Time Warp

  • Title: Time Warp
  • Duration: 20 × 30’ HD
  • Producer: USA
  • Year:
  • IMDb 8

Discovery Channel

Do you know how your dog uses its tongue to drink or what happens when an egg falls into the pinwheeling blades of a fan? Likely, with nothing but your naked eye to guide you, you haven’t got a clue. In fact, there are countless events the world has to offer that our limited senses can’t fully appreciate — until now, anyway. In “Time Warp”, MIT scientist and teacher Jeff Lieberman, along with digital-imaging expert Matt Kearney, uses new technologies to bring truly never-before-seen wonders into a form that your body can actually process.

“Time Warp” captured common everyday events and viewed them again in slow motion to uncover the many principles of physics. To do so, they examined things such as a drop of water, explosions (many of them), gunshots, ballet dancing, cornflour, shallow water diving, X games and sometimes some uncanny things like piercing one’s cheek or standing on blades.

The high speed cameras were used at as low as 500 frame/second for capturing how dogs drink to as high as 40,000 frame/second for capturing bullets, breaking glass, etc.

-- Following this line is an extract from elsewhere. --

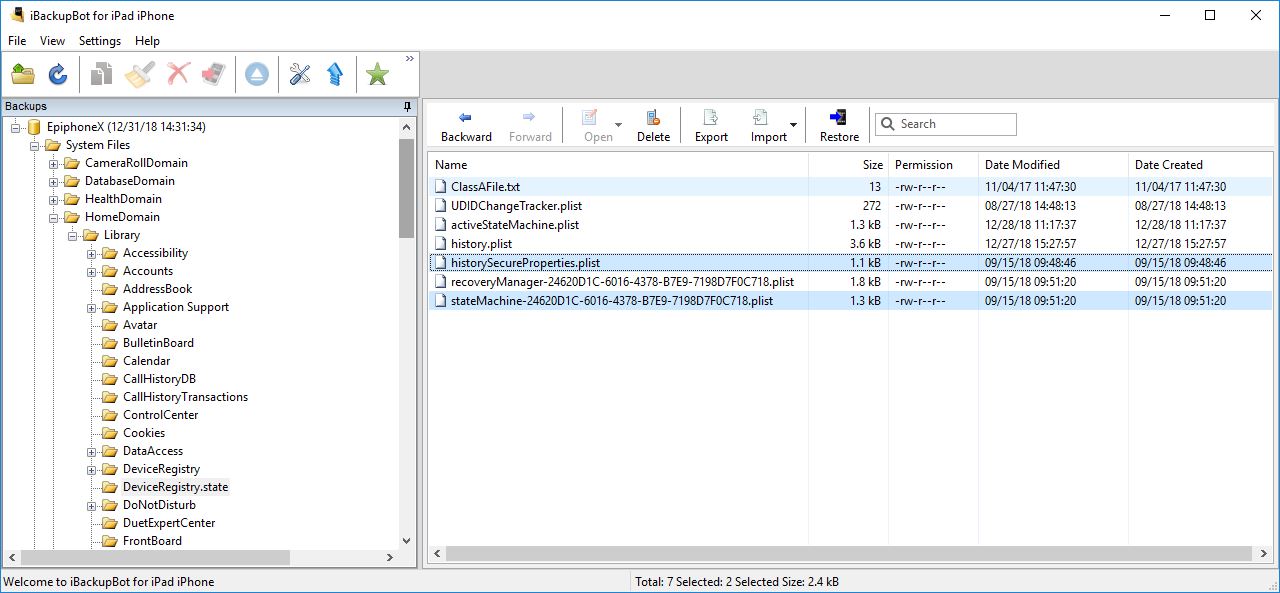
Task: Click the red X delete icon in the toolbar
Action: [176, 73]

Speeds above 20,000 frame/second were shot in black and white as the data for lightness and darkness is reduced when there is no color (hue) value to shoot. This is because the recording was digital and so the frame rate is limited to a certain data rate and black-and-white footage is much smaller (in memory space) than full color.

Using the latest in high-speed photography, the “Time Warp” team takes natural and not-so- natural events and turns them into a thing of both beauty and learning.